I think the chances of the Republicans passing legislation that fully repeals the law are close to zero. While they now have the votes to pass a repeal bill in the House, such a bill is likely to die in the Senate because all of the Senate Democrats—and the two Independents who caucus with the Democrats—supported ACA and are very unlikely to now “switch sides.” Even in the extremely unlikely event that Republicans in the Senate can win over enough Democrats to their side, President Obama will simply veto the repeal legislation.
So, fortunately, full-scale repeal legislation isn’t going anywhere.
But there are at least three other ways that Republicans could hobble the ACA.
First, they could chip away slowly at the law, for example by trying to deny the funding needed to get it fully operational. Indeed, the Senate Minority Leader Mitch McConnell, in a highly publicized speech at the right-wing Heritage Foundation two days after the mid-terms, said that Republicans will aim to damage the ACA by “denying funds for implementation” of the measure.
Second, the new Republican governors could also throw a spanner or two in the works. As I’ve previously written, one of the most impressive features of the ACA is that “individuals and employers will be able to shop for insurance through new online exchanges—the key innovation in the bill—where they can compare the prices, benefits, and consumer rated quality of different plans.” The ACA mandates states themselves to establish these exchanges by 2014, and this is where the Republican governors can refuse to play ball. As the Wall Street Journal reported, while governors can’t avoid much of the law, “they can throw sand in its gears and keep states out of involvement in a central part of it—new exchanges for selling insurance policies.”
Third, many of the country’s “red” states are filing lawsuits arguing that the ACA is unconstitutional because it includes a mandate to buy insurance. These lawsuits appeared to be hopeless, until August 2 2010, when a U.S. district judge, Henry Hudson, appointed to the bench in 2002 by President George W Bush, refused to dismiss the state of Virginia’s challenge to the ACA. These lawsuits will almost certainly end up in the Supreme Court, which currently tilts rightward in its overall composition.
My strong hunch is that, despite challenges to the ACA, the law is here to stay.
My other strong hunch is that the law will eventually become more and more popular with the American public, making it harder and harder to repeal it. Now, it’s true that polls, such as this one, have shown a roughly 50-50 split between those who support the ACA (or think it should go even further in extending coverage) and those who wish to repeal parts or all of it. But things get a lot more interesting when pollsters ask the public about specific elements of the act. In a new poll from the Kaiser Family Foundation, for example:
- 78% of the public would keep the tax credits to small businesses that offer coverage to their employees
- 71% would keep the financial assistance to low and middle income Americans who aren’t insured through their jobs to purchase their own coverage
- 71% would keep the ACA’s ban on insurers denying coverage based on pre-existing medical conditions.

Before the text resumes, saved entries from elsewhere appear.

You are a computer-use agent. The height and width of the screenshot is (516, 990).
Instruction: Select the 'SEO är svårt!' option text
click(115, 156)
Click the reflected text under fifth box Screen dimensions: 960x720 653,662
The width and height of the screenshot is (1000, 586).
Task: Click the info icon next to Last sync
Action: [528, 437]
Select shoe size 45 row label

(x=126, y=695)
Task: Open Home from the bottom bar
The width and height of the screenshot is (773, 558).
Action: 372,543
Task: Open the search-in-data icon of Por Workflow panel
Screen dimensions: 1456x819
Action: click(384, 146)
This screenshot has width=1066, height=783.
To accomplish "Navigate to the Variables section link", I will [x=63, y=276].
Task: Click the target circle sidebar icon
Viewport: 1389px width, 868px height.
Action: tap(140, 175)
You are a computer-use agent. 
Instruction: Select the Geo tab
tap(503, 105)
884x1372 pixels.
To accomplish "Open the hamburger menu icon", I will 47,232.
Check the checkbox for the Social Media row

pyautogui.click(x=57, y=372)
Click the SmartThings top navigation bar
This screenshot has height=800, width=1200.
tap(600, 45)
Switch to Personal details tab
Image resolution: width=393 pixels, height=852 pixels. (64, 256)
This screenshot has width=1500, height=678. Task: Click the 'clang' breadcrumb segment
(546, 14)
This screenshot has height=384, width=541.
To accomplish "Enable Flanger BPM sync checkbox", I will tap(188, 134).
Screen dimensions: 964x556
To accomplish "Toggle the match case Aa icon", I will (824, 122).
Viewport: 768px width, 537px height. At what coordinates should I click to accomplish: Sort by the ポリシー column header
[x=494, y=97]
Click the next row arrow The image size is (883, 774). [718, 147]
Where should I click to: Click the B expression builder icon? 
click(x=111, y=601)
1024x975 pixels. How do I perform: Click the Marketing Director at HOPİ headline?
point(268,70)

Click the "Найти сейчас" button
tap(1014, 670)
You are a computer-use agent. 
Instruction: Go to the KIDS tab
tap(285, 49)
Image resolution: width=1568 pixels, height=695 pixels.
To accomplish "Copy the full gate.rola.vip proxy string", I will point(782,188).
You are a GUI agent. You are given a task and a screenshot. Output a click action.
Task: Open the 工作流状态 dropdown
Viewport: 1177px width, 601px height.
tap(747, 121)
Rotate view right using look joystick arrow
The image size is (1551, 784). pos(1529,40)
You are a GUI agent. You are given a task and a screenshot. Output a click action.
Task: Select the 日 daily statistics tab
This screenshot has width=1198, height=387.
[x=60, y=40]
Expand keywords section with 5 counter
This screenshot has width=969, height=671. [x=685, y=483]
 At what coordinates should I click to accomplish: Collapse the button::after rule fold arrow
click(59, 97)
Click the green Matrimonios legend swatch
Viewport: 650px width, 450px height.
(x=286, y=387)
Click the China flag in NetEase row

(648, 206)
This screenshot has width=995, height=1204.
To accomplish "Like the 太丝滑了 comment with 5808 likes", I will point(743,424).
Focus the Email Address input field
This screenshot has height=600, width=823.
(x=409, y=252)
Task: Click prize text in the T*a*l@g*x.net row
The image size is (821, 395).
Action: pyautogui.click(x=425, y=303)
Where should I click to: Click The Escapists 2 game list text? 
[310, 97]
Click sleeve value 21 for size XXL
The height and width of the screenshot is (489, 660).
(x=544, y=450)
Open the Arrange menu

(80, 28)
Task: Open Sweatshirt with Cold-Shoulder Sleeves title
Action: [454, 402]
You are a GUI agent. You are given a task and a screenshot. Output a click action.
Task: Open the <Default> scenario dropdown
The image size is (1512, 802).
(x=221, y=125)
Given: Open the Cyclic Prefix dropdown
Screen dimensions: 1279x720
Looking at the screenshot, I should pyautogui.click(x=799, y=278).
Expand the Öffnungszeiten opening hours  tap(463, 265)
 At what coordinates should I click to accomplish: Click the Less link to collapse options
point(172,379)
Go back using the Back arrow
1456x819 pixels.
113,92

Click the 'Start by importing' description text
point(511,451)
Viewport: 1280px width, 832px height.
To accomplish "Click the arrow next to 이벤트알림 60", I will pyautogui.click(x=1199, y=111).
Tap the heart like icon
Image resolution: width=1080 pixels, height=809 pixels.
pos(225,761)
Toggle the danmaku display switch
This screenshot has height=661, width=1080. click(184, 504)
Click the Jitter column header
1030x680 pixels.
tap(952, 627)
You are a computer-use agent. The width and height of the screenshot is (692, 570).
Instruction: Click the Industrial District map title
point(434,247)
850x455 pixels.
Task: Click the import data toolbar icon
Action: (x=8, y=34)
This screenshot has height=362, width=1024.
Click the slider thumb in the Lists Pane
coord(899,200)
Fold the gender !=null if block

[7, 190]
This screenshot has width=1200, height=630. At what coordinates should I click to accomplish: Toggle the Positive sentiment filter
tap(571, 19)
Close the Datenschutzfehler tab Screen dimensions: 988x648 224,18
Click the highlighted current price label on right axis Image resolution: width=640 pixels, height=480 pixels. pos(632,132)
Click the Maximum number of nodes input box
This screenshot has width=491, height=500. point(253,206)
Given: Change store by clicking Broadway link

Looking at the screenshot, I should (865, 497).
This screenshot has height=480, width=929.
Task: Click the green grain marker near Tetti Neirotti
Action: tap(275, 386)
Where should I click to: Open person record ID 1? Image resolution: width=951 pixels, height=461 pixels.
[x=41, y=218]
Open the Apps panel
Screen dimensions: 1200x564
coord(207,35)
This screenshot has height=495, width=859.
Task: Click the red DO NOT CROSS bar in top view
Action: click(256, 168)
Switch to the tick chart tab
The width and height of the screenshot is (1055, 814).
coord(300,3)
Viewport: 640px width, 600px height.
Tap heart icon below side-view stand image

It’s true that the mandate is unpopular (only 27% would keep it). But the reality is that it is impossible to retain the popular parts of the bill without the mandate. Everyone must be insured in order to keep premiums low—without a mandate, healthy people might decline to buy insurance, leaving only sicker people in the “insurance pool,” which in turn jacks up premiums (the so-called “insurance death spiral”).
Or, as the brilliant health policy reporter at the Washington Post, Ezra Klein puts it, Republicans are “trying to pretend that they’ll somehow preserve the protections for preexisting conditions while repealing everything that makes those protections possible. But the bill’s unpopular parts are inextricably intertwined with its popular parts.”
GY volunteered for, and donated to, Barack Obama’s 2008 presidential campaign, and donated to the congressional campaigns of several Democrats. He is a member of Organizing for America, a community organizing project of the Democratic National Committee. He receives employer-based health insurance from the University of California San Francisco.